### Information supplied
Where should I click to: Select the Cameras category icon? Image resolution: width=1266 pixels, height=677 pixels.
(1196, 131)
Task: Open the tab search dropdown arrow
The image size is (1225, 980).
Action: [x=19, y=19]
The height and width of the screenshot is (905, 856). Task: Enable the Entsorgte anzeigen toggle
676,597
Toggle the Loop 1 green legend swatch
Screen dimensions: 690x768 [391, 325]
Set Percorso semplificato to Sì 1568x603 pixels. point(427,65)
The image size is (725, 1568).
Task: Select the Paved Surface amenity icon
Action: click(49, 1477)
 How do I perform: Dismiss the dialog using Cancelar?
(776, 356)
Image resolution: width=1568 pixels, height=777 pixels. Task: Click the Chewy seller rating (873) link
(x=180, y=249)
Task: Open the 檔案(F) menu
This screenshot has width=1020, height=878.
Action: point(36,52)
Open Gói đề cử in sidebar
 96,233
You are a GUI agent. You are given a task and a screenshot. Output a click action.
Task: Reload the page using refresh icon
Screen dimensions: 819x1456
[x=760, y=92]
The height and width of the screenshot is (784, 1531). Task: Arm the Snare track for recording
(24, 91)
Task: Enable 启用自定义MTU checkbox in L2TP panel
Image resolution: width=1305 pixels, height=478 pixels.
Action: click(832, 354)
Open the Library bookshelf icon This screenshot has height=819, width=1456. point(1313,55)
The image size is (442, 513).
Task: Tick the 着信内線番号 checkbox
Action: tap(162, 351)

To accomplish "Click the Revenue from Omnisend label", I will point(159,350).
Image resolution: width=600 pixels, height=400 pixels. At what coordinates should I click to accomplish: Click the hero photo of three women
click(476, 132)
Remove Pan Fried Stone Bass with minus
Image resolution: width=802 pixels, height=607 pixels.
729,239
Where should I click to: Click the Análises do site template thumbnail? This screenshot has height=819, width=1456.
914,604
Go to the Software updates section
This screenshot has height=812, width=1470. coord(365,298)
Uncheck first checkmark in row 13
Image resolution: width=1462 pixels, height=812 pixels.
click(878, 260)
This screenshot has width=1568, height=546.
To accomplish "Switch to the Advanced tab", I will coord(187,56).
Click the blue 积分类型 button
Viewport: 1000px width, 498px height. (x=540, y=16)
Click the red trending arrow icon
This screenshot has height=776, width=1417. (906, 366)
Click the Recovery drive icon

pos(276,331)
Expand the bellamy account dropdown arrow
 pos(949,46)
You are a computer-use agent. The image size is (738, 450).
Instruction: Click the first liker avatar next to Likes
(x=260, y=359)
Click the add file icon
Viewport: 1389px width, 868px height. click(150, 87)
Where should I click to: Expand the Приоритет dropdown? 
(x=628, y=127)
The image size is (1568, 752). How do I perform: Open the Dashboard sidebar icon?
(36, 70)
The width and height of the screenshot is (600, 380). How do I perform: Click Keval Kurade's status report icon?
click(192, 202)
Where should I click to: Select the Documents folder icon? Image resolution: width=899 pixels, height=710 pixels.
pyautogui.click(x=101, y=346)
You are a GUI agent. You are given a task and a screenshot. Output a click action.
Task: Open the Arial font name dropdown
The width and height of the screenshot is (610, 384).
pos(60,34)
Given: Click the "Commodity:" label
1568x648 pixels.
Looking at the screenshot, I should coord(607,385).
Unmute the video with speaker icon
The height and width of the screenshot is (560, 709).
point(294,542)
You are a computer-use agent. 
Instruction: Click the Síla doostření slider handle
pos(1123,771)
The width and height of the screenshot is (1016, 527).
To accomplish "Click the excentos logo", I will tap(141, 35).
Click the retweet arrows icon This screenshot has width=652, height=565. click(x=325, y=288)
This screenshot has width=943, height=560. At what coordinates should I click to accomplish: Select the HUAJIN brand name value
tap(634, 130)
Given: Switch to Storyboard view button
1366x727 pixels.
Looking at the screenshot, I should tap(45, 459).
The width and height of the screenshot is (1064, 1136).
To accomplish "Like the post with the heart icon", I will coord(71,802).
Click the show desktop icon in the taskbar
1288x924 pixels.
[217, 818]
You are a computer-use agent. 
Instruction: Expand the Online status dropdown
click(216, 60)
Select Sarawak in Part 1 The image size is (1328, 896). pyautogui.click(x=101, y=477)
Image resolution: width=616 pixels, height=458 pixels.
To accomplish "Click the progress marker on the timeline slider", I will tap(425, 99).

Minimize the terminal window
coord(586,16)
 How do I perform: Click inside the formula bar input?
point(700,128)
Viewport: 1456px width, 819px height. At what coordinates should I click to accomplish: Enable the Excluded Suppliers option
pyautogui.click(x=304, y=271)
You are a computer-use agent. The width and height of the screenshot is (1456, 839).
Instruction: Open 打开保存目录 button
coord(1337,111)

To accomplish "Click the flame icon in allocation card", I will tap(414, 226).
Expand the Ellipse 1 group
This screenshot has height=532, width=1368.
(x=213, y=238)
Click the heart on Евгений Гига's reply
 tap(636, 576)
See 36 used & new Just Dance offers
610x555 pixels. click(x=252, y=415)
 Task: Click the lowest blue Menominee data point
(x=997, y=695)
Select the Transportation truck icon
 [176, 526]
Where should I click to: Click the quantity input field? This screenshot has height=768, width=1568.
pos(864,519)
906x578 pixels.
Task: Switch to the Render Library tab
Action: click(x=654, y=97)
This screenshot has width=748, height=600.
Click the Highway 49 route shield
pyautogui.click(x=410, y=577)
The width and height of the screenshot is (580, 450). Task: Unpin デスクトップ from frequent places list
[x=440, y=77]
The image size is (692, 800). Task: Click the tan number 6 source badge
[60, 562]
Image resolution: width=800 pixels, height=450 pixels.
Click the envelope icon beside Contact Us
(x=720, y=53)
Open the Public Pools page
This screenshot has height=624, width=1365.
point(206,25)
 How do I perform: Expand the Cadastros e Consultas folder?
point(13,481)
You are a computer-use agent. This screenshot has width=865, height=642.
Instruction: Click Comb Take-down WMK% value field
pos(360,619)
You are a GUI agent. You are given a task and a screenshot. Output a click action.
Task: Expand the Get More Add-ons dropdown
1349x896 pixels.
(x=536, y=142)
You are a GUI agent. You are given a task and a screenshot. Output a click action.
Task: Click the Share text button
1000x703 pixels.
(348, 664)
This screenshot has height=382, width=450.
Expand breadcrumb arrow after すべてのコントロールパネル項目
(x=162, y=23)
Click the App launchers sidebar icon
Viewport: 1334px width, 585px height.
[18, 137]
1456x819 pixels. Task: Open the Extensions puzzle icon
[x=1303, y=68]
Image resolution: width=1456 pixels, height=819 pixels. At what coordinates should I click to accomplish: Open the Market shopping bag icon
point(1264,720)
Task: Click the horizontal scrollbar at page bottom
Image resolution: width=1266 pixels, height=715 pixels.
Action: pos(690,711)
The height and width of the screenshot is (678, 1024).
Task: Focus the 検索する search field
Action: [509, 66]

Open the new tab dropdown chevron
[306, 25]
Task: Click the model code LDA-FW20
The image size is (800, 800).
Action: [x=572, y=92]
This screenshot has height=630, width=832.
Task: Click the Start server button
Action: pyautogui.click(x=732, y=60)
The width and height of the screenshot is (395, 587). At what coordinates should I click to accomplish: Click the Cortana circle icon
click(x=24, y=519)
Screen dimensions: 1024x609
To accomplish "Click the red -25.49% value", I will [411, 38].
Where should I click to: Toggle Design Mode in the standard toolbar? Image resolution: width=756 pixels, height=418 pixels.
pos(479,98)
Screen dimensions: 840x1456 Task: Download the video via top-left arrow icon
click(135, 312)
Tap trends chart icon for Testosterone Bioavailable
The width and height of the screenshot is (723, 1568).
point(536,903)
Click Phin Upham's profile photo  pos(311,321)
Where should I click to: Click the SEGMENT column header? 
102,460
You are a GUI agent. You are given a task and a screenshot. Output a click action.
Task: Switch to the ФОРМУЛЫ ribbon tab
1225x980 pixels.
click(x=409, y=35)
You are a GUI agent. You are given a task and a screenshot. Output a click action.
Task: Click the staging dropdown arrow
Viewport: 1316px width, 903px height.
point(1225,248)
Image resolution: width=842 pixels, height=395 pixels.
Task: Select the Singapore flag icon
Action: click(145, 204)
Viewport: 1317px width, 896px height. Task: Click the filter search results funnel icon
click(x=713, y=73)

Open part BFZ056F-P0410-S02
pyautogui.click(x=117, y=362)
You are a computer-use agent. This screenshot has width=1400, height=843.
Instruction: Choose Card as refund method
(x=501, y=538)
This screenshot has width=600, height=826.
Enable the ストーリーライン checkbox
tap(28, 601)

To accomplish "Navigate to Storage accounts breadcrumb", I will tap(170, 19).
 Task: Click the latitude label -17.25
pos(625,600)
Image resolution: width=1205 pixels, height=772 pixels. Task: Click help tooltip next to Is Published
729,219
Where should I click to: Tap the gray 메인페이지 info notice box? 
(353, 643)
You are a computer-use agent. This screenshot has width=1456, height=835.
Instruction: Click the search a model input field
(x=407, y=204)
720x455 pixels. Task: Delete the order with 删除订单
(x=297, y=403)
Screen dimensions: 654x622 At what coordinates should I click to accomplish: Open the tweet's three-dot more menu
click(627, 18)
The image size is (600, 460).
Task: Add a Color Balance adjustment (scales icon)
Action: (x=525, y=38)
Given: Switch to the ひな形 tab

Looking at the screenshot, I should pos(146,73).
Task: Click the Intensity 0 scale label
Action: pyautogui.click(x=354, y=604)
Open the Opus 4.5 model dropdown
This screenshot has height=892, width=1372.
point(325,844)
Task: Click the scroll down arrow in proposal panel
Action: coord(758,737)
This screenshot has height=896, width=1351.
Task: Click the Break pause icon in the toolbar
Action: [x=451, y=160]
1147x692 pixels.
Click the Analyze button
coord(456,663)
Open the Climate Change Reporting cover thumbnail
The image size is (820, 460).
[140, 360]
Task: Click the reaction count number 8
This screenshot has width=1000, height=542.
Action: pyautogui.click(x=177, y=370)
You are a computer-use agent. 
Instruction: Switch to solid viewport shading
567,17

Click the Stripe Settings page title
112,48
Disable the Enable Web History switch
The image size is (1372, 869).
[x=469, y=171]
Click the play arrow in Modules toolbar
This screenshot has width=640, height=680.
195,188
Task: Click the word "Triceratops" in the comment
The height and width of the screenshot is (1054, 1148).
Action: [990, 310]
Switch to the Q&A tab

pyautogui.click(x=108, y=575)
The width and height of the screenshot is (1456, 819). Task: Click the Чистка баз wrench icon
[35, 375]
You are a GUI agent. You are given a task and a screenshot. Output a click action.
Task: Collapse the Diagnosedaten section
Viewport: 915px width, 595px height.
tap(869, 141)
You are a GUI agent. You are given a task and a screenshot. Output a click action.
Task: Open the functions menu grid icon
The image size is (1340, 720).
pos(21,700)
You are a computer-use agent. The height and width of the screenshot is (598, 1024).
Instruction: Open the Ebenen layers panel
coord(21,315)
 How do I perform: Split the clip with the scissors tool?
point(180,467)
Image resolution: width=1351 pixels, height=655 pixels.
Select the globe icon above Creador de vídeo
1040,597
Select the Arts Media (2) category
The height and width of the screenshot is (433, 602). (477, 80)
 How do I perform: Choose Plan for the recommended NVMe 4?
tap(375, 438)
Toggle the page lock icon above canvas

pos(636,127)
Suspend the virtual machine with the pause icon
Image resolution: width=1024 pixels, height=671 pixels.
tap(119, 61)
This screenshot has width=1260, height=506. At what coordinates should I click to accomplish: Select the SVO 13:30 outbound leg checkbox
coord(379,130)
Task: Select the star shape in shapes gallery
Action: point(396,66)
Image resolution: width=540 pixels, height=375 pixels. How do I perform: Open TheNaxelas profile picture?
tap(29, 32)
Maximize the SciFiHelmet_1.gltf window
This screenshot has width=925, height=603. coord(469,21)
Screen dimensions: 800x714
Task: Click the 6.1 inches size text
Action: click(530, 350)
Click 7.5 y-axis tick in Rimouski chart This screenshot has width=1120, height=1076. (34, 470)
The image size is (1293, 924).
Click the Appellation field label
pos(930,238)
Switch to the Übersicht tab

### Objective
Reproduce the items verbatim, from the very first one through the line containing "Screen dimensions: 690x768 [391, 325]", with both ends included.

### Solution to this problem
Where should I click to: Select the Cameras category icon? Image resolution: width=1266 pixels, height=677 pixels.
(1196, 131)
Task: Open the tab search dropdown arrow
The image size is (1225, 980).
Action: [x=19, y=19]
The height and width of the screenshot is (905, 856). Task: Enable the Entsorgte anzeigen toggle
676,597
Toggle the Loop 1 green legend swatch
Screen dimensions: 690x768 [391, 325]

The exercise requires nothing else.